To estimate dimensions, we’ll use exploratory graph analysis (EGA; Golino, 2019; Golino & Epskamp, 2017; Golino et al., 2018). EGA first computes a network using either the graphical least absolute selection and shrinkage operator (GLASSO; Friedman, Hastie, & Tibshirani, 2008) with extended Bayesian information criterion (EBIC) from the R package qgraph (GeLASSO; Epskamp & Fried, 2018) or the triangulated maximally filtered graph (TMFG; Massara et al., 2016) from the NetworkToolbox package (Christensen, 2018). EGA then applies the walktrap community detection algorithm (Pons & Latapy, 2006) from the igraph package (Csardi & Nepusz, 2006). Below is the code to estimate EGA using the GeLASSO method with the NEO PI-3 openness to experience data (n = 802) in the NetworkToolbox package.

# Run EGA
ega <- EGA(neoOpen, model = "glasso", algorithm = "louvain")

As depicted above, EGA estimates there to be 7 dimensions of openness to experience. Using these dimensions, we can now estimate network scores; but first, I’ll go into details about how these are estimated.

Network Loadings

Christensen & Golino (under review) and Golino, Moulder, Christensen, Kim, & Boker (in prep)

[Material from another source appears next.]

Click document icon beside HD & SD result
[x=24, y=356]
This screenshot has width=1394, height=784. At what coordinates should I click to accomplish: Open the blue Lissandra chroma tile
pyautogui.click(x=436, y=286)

Network loadings are roughly equivalent to factor loadings and differ only in the association measures used to compute them. For networks, the centrality measure node strength is used to compute the sum of the connections to a node. Previous simulation studies have reported that node strength is generally redundant with CFA factor loadings (Hallquist, Wright, & Molenaar, 2019) and item-scale correlations (Christensen, Golino, & Silvia, 2019). Importantly, Hallquist and colleagues (2019) found that a node’s strength represents a combination of dominant and cross-factor loadings. To mitigate this issue, I’ve developed a function called net.loads, which computes the node strength for each node in each dimension, parsing out the connections that represent dominant and cross-dimension loadings. Below is the code to compute standardized ($std; unstandardized, $unstd) network loadings.

# Standardized
n.loads <- net.loads(A = ega)$std

To provide mathematical notation, Let \(W\) represent a symmetric \(m \times m\) matrix where \(m\) is the number of terms. Node strength is then defined as:

\[NS_i = \sum^m_j w_{ij},\]

where \(w_{ij}\) is the weight (e.g., partial correlation) between node \(i\) and node \(j\), and \(NS_i\) is the sum of the weights between node \(i\) and all other nodes. Using the definition of node strength (), we can define node strength split between the communities, \(C\), identified by EGA:

\[NL_{ic} = \sum^C_{j \in c} w_{ij},\]

where \(w_{ij}\) is the weight of node \(i\) with the subset of nodes \(j\) that belong to community \(c\) (i.e., \(j \in c\)), and \(NL_{ic}\) is the sum of the weights for node \(i\) in community \(c\) (or unstandardized network loading for node \(i\) in community \(c\)). From the unstandardized network loadings (), standardized network loadings follow with:

\[z_{NL_{ic}} = \frac{NL_{ic}}{\sqrt{\sum\limits^C_c NL_c}},\]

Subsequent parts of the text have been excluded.